* WHAT THE TASK REQUIRES: Begin with the line that holds "The image size is (1200, 800).". Write out every line from there to the end of the listing below, word for word.

* TASK INPUT:
+-------+

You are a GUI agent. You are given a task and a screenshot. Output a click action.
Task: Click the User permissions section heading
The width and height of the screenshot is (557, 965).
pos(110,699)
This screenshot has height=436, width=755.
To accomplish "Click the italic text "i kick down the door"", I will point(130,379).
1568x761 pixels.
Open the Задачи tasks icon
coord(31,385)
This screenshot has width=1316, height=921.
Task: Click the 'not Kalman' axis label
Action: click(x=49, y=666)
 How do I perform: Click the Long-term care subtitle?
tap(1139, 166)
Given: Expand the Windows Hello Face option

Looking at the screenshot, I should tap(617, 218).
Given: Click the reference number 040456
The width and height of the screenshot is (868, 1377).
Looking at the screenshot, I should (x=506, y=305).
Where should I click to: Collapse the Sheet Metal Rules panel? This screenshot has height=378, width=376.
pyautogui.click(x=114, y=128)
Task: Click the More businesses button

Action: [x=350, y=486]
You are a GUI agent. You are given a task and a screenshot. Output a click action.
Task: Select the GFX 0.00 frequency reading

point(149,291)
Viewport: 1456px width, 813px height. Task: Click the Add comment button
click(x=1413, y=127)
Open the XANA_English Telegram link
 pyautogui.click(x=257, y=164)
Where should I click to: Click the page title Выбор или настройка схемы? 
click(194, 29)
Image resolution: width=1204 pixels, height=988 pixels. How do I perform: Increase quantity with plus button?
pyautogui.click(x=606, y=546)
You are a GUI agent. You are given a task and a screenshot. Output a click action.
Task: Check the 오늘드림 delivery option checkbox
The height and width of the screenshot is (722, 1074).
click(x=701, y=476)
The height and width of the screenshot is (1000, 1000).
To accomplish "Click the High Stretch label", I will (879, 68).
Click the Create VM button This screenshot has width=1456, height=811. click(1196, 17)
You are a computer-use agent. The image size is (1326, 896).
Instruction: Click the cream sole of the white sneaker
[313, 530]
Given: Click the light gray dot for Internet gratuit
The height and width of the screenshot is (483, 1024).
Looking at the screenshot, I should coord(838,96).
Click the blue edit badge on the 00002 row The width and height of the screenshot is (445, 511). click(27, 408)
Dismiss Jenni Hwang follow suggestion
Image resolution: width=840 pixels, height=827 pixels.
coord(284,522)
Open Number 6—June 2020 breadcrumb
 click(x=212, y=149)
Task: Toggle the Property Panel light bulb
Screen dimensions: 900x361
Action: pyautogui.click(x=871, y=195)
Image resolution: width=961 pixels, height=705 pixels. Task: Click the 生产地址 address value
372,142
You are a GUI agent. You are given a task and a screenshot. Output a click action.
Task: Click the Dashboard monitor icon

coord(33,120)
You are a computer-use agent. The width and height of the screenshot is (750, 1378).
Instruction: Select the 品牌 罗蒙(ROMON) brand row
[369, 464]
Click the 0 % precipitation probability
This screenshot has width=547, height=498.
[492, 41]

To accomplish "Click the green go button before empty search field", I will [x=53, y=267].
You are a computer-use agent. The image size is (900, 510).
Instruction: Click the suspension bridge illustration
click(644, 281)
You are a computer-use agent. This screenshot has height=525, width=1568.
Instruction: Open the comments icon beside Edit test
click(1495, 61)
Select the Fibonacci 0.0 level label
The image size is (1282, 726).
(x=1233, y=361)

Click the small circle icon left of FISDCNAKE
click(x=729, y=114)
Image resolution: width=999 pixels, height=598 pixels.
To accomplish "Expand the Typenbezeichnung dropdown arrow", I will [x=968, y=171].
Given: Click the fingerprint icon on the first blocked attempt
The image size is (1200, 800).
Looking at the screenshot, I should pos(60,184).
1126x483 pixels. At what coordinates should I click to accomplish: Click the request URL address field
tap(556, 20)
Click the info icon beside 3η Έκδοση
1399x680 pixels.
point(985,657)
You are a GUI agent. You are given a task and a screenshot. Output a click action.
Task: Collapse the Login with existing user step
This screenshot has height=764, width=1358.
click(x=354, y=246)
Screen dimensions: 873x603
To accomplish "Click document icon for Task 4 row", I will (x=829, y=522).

+-------+

* ANSWER BELOW:
The image size is (1200, 800).
Looking at the screenshot, I should pos(60,184).
1126x483 pixels. At what coordinates should I click to accomplish: Click the request URL address field
tap(556, 20)
Click the info icon beside 3η Έκδοση
1399x680 pixels.
point(985,657)
You are a GUI agent. You are given a task and a screenshot. Output a click action.
Task: Collapse the Login with existing user step
This screenshot has height=764, width=1358.
click(x=354, y=246)
Screen dimensions: 873x603
To accomplish "Click document icon for Task 4 row", I will (x=829, y=522).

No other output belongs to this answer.